With that long preamble out of the way, how have we done? Over 25 years, after all fees, our firm has compounded money at a 15.1% annual rate. This compares to a 13.5% annual total return for the Standard and Poor’s Index, and a 14.5% total return on the Dow Jones Industrial Average*. Bear in mind that an index fund typically consumes about 20 basis points in re-balancing costs to produce the index average, meaning our lead over “average performance” is 180 basis points or 80 basis points depending on which index you thought most important back in 1980. To put the same facts in a different way, after fees a dollar invested with Levy, Harkins from 1980 to December 31, 2004 is worth $33.33, versus $22.69 with an S&P Index fund or $27.05 with a Dow Jones Index fund. We want to say, in the same breath that we recite our past record, that we have real doubts about our future resembling our past. Stocks are much more expensive today than they were in 1980, interest rates are much lower, and the percentage of national output going to rich people through their stock holdings has never been greater. Thus, the SEC’s standard warning about past performance being no guarantee of future success should be heeded in spades these days.
Yet we take you through this past because we want to say something about the future. So far it has been worth it to pay us a fee to actively manage your money. The results are almost half as much more, or about a quarter more, as the stock averages have grown, and stocks have been the best asset class we know of over the quarter century. We should stipulate here that our intention, then and now, has never been to beat a stock average. We set as our goal the beating of inflation by six to eight points, and while we have many times pointed out that the official inflation indicators are scarcely credible measures of your experience with the declining value of money, still we have handily bested even Ray Devoe’s “Cost of Living It Up” index by a very wide margin. This remains our goal going forward.

**Record excerpts:**
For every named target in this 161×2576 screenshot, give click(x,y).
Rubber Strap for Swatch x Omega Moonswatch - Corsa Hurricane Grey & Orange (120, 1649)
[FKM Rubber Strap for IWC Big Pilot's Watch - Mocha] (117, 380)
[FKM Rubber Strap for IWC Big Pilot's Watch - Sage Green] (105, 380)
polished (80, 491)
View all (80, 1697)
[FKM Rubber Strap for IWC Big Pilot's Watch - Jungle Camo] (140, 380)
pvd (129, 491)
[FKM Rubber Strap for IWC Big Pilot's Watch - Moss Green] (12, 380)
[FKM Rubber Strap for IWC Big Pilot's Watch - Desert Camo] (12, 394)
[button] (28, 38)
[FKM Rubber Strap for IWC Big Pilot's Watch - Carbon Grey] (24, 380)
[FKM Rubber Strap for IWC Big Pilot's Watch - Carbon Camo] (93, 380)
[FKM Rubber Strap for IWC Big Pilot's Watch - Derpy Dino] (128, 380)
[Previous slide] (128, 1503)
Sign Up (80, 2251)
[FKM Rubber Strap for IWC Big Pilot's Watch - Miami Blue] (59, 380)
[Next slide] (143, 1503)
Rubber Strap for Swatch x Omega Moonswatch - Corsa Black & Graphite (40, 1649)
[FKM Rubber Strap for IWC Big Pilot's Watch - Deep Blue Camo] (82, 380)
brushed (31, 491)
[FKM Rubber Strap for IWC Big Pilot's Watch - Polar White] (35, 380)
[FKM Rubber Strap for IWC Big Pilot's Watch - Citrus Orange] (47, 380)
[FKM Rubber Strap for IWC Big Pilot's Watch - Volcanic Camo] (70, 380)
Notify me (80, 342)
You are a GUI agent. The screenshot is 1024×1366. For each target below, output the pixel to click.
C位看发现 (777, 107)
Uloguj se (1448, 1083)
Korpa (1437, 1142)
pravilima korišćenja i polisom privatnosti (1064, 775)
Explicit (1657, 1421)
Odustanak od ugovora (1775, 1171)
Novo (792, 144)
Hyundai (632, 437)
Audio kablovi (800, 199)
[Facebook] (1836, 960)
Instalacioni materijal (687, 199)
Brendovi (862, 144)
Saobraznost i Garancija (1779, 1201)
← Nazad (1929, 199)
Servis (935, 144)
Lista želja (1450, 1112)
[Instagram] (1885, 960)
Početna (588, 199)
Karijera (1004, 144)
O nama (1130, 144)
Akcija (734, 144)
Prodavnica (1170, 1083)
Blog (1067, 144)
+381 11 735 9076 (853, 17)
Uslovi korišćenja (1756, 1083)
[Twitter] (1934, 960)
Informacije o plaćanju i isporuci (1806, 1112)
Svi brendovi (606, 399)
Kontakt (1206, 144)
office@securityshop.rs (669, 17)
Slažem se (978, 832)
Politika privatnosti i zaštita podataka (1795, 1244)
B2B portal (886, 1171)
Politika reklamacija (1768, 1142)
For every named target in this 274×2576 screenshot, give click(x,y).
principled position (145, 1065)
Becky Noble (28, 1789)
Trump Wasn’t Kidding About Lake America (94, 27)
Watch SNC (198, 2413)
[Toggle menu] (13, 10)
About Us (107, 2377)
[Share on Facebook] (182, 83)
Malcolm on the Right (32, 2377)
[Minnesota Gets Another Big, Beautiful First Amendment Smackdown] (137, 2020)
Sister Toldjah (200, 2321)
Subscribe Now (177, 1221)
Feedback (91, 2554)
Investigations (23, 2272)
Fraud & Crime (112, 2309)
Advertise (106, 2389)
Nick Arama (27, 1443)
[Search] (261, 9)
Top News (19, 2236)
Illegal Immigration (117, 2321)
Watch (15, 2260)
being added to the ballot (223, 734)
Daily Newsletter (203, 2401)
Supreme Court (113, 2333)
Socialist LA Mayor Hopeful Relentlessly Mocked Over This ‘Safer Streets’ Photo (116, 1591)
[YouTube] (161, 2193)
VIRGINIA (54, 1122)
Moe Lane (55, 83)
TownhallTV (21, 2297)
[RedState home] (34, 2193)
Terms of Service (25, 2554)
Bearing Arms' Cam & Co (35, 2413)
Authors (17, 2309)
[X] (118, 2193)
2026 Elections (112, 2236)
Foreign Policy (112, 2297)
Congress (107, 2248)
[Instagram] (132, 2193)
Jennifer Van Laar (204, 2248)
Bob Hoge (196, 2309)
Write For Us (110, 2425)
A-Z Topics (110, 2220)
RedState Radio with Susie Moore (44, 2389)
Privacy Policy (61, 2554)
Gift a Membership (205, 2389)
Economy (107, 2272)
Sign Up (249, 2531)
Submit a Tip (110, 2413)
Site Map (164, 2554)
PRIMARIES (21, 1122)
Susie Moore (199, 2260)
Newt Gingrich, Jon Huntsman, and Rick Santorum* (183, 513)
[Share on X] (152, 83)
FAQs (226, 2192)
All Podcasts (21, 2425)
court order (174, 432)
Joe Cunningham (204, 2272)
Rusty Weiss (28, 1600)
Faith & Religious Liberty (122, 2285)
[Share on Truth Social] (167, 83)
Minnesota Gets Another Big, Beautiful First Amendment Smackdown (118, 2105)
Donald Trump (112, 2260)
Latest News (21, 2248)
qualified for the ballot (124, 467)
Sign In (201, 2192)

**Challenges:**
A - From the investment returns passage, list each annual return rate given for the 25-year period, along with what it belongs to.
B - According to the investment returns passage, what goal did the firm set for itself?
C - Pick up the investment returns passage after its last sentence and keep writing.
The lines shown above come from a different source than the passage.

**Expected answers:**
A -
- 15.1%: the firm, after all fees
- 13.5%: the Standard and Poor's Index, total return
- 14.5%: the Dow Jones Industrial Average, total return

B - To beat inflation by six to eight points.

C -
The stock averages are mighty difficult competition, partly because, as Jeremy Siegel of the University of Pennsylvania has observed, there are very few twenty year periods in which stocks do not outperform all other asset classes**. Also, the stock averages are far less “passive” than they look. The Dow Industrials has had 21 changes to its 30 stocks since we began in business, and the Standard and Poors’ turnover has been similar. Moreover, there is a subtle survivorship bias in the stock indices themselves that is profound over time. Society always picks the hottest index to compare investment managers to. If we were writing this letter in 1990, we would have to have included the MSCI Index, which overweighted the Japanese stock market, hot for 40 years. Then the Nikkei went from 39,000 to 11,000. Today, nobody knows where to find the MSCI Index in the local paper. Indeed, for its first fifty years of existence, General Electric contributed more than 50% of the performance in the original Dow 12 Index. If he hadn’t had the prescience to include GE in his index, Charlie Dow might have been replaced in the annals of Wall Street legends by some guy named Smith.
This issue of “survivorship bias” goes right to the crux of what ails the efficient market thesis that overwhelms academic investment thinking today. The leading light of this school, Professor Burton Malkiel of Princeton, never mentions the frequent changes in the indices, or that other indices have known popularity, in all 423 pages of his recent eighth edition of “A Random Walk Down Wall Street”. He does say over and over again that it is a waste to pay fellows like us a fee for active management, because you would be better off with an index.
People who write every 91 days understand better than most that there is a fair bit of hubris involved in taking on Professor Malkiel. His book has been out thirty years, and it is in its eighth (8th!) printing. If there has ever been a clamor for the second edition of the Levy, Harkins letters, it has managed to elude us up to now. Still, he threw the first punch, and now we would like to show that the central tenet of his book is ridiculous.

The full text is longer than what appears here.